I moved your topic to an appropriate forum category @atomicalmond123.
In the future, please take some time to pick the forum category that best suits the subject of your topic. There is an "About the _____ category" topic at the top of each category that explains its purpose.
This is an important part of responsible forum usage, as explained in the "How to get the best out of this forum" guide. The guide contains a lot of other useful information. Please read it.
Thanks in advance for your cooperation.
wow, it's been a while since the last time I read a topic and didn't understand anything.
I think I'm getting old.
I didn't understand anything about the explanation of this topic.

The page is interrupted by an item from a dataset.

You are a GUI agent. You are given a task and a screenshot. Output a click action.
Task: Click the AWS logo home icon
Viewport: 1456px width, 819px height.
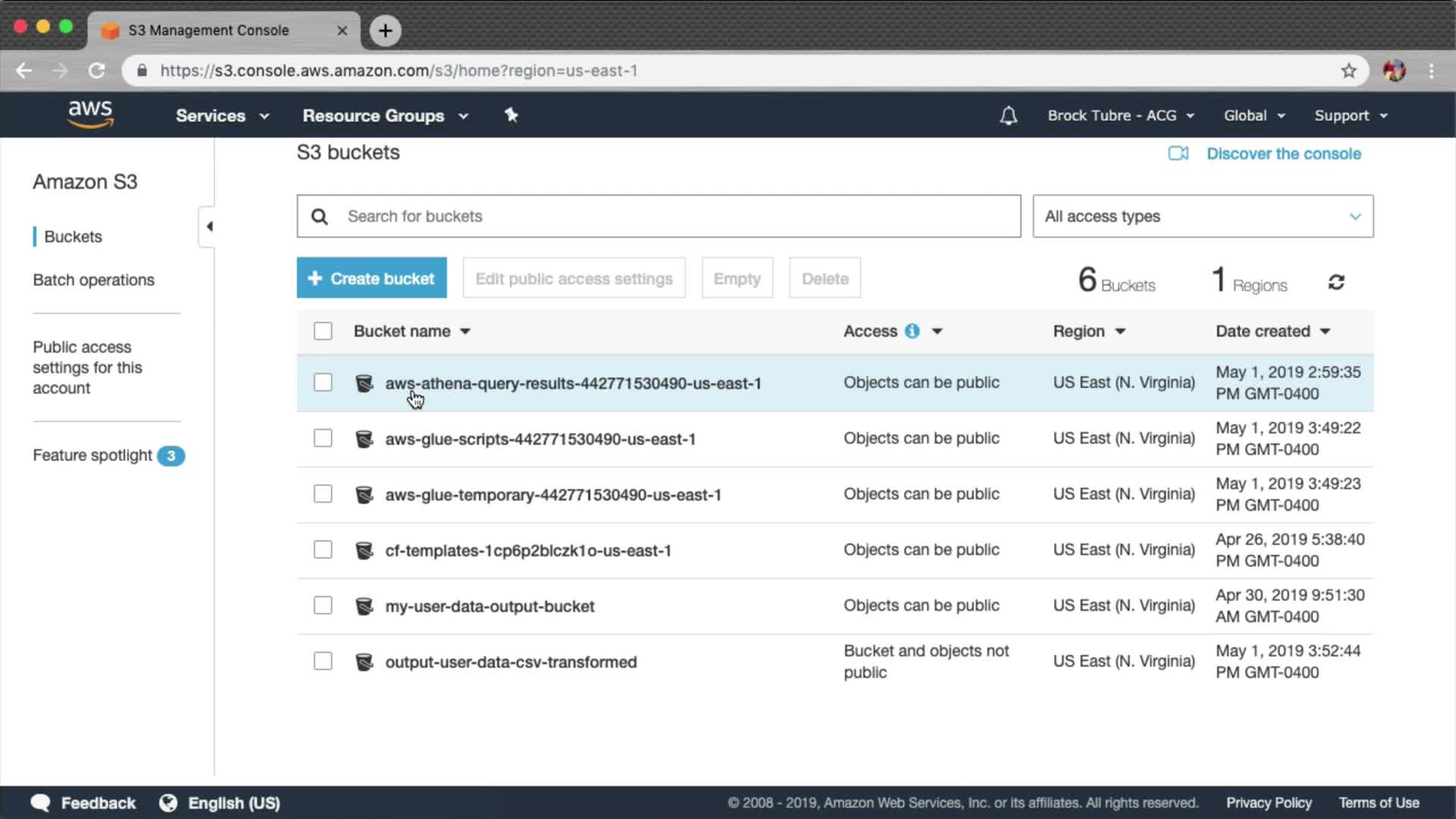(x=90, y=115)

@ruilviana. You are not the only one worrying about getting old
.
I think @atomicalmond123 has a lot of data scrolled away on the serial monitor, probably time coded. They want do do a <ctrl>
F, search like in the IDE editor, to find a particular value instead of scrolling back and find it.

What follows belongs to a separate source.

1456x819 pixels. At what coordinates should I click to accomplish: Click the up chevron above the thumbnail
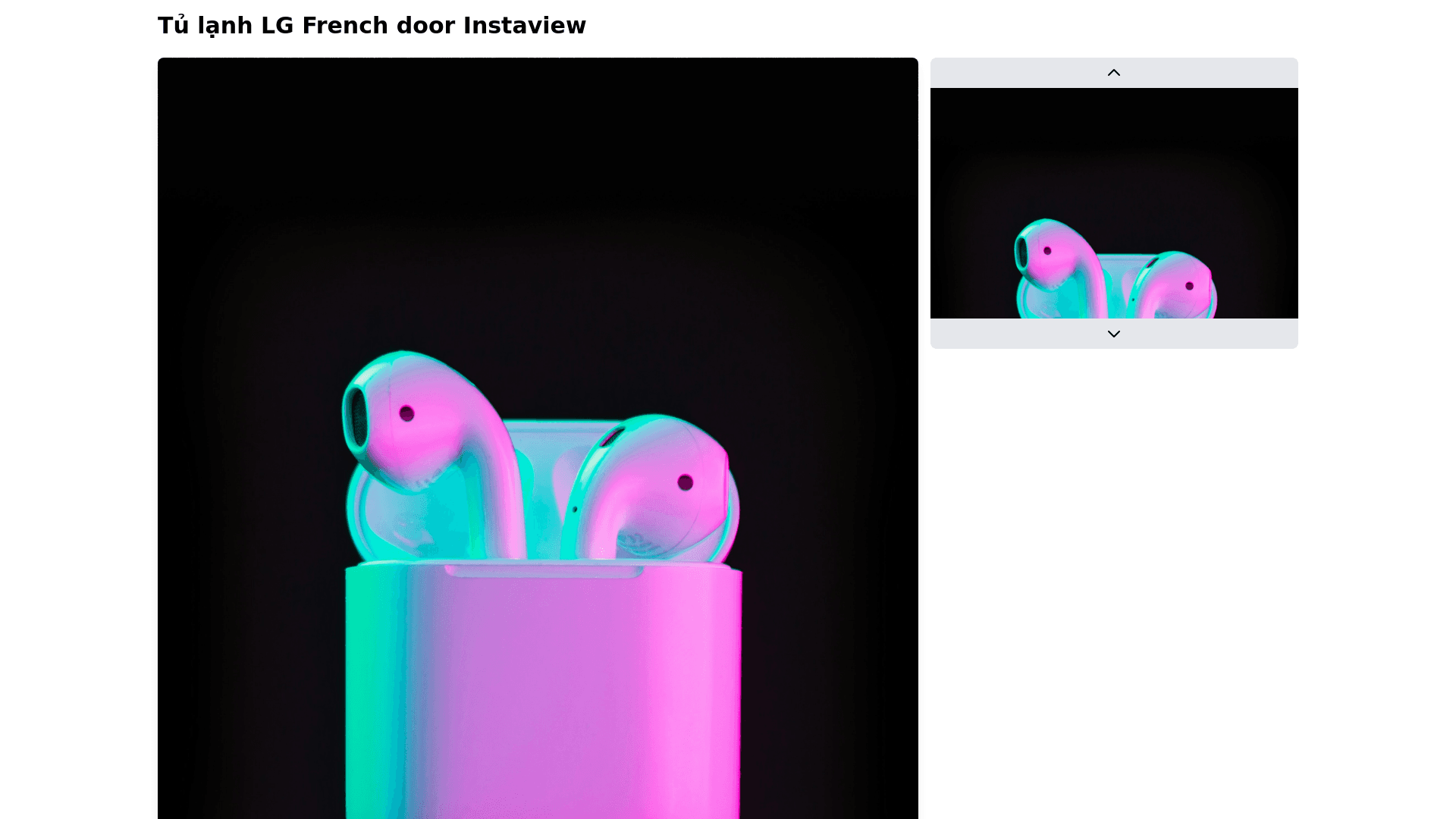click(x=1113, y=73)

No, there is no such function in the IDE's Serial Monitor.
Hi @atomicalmond123.
That is correct. The Arduino IDE Serial Monitor does not have a "Find" feature. The Arduino developers are tracking the request to add such a feature here:
If you have a GitHub account, you can subscribe to that thread to get notifications of any new developments related to this subject:
Please only comment on the GitHub issue thread if you have new technical information that will assist with the resolution. General discussion and support requests are always welcome here on the Arduino Forum.
You might look for a standalone serial terminal application that has a "Find" capability. I normally recommend the free open source PuTTY terminal, but it does not have such a capability. It does have the ability to log the serial output to a file, which you could then open in any standard text editor, which will certainly have a "Find" capability.
The forum helpers might be able to suggest an alternative standalone terminal application that does have a "Find" capability. There are several other excellent free terminal applications but from my surveys it seems that they tend to be operating system-specific (the primary reason I give preference to PuTTY is that it is cross-platform). So it would be helpful if you would tell us which operating system (e.g., "Windows") you are using.
@atomicalmond123 - To capture Serial Monitor data (time, for example), CLOSE your IDE Serial Monitor and OPEN a terminal emulation program like PuTTY...
https://www.circuitbasics.com/logging-arduino-data-to-files-on-a-computer/
Some possible solutions
- Only print when the sensor became activated, not when the sensor is activated.
- Use a 3rd party terminal program that allows you search; in Windows coolterm might do the trick, not sure (can't test).